DATA ENTRIES
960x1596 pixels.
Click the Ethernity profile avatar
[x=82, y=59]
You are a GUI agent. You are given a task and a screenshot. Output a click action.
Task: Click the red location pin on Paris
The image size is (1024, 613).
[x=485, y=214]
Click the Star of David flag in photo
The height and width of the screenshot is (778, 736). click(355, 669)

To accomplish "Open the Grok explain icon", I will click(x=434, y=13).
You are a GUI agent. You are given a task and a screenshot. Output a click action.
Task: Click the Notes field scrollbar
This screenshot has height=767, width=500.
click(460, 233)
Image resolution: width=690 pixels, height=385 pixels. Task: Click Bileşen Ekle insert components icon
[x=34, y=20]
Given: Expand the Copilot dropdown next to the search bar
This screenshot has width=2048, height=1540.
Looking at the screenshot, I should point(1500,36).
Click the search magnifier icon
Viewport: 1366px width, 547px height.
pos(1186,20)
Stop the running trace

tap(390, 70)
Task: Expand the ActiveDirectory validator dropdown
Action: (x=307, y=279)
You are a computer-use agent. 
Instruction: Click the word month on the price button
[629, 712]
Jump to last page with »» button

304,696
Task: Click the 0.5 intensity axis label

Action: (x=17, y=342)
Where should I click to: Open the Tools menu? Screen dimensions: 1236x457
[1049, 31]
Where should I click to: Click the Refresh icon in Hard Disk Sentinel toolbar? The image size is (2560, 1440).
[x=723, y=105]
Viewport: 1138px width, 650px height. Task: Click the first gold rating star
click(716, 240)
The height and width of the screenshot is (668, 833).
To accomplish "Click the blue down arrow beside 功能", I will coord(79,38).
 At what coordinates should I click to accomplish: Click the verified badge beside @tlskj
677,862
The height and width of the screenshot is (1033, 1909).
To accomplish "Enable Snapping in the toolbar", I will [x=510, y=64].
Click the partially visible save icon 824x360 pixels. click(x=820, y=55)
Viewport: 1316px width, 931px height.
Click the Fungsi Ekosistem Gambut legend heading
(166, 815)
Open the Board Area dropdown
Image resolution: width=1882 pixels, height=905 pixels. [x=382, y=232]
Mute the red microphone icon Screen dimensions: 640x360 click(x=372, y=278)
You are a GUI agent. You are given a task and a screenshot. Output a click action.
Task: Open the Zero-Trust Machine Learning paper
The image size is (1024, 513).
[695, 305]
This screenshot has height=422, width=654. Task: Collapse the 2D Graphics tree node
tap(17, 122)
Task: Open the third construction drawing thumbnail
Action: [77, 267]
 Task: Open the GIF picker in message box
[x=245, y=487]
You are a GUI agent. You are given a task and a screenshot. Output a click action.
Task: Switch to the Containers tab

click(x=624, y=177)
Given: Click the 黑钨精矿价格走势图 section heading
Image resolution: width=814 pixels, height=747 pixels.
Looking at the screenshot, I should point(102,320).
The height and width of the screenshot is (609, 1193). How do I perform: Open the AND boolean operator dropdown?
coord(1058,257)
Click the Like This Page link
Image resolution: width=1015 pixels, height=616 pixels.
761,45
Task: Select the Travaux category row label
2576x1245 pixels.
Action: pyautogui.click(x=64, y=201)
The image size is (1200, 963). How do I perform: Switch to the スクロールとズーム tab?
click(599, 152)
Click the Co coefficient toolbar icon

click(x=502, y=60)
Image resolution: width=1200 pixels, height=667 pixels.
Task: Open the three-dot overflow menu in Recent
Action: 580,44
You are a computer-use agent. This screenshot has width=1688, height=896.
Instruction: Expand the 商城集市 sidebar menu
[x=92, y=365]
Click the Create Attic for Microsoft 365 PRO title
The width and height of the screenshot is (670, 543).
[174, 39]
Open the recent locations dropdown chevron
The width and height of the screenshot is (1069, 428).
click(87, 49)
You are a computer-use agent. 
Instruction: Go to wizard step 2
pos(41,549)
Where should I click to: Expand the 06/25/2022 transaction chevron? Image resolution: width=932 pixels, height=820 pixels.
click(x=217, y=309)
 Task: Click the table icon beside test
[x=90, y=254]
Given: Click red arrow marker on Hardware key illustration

STATED TASK
Render the lines above, starting at the one containing "Task: Open the GIF picker in message box" and ending at the one containing "pos(41,549)", as a Markdown table with the columns No. and Line, leaving out blank lines.

RESULT
| No. | Line |
|---|---|
| 1 |  Task: Open the GIF picker in message box |
| 2 | [x=245, y=487] |
| 3 | You are a GUI agent. You are given a task and a screenshot. Output a click action. |
| 4 | Task: Switch to the Containers tab |
| 5 | click(x=624, y=177) |
| 6 | Given: Click the 黑钨精矿价格走势图 section heading |
| 7 | Image resolution: width=814 pixels, height=747 pixels. |
| 8 | Looking at the screenshot, I should point(102,320). |
| 9 | The height and width of the screenshot is (609, 1193). How do I perform: Open the AND boolean operator dropdown? |
| 10 | coord(1058,257) |
| 11 | Click the Like This Page link |
| 12 | Image resolution: width=1015 pixels, height=616 pixels. |
| 13 | 761,45 |
| 14 | Task: Select the Travaux category row label |
| 15 | 2576x1245 pixels. |
| 16 | Action: pyautogui.click(x=64, y=201) |
| 17 | The image size is (1200, 963). How do I perform: Switch to the スクロールとズーム tab? |
| 18 | click(599, 152) |
| 19 | Click the Co coefficient toolbar icon |
| 20 | click(x=502, y=60) |
| 21 | Image resolution: width=1200 pixels, height=667 pixels. |
| 22 | Task: Open the three-dot overflow menu in Recent |
| 23 | Action: 580,44 |
| 24 | You are a computer-use agent. This screenshot has width=1688, height=896. |
| 25 | Instruction: Expand the 商城集市 sidebar menu |
| 26 | [x=92, y=365] |
| 27 | Click the Create Attic for Microsoft 365 PRO title |
| 28 | The width and height of the screenshot is (670, 543). |
| 29 | [174, 39] |
| 30 | Open the recent locations dropdown chevron |
| 31 | The width and height of the screenshot is (1069, 428). |
| 32 | click(87, 49) |
| 33 | You are a computer-use agent.  |
| 34 | Instruction: Go to wizard step 2 |
| 35 | pos(41,549) |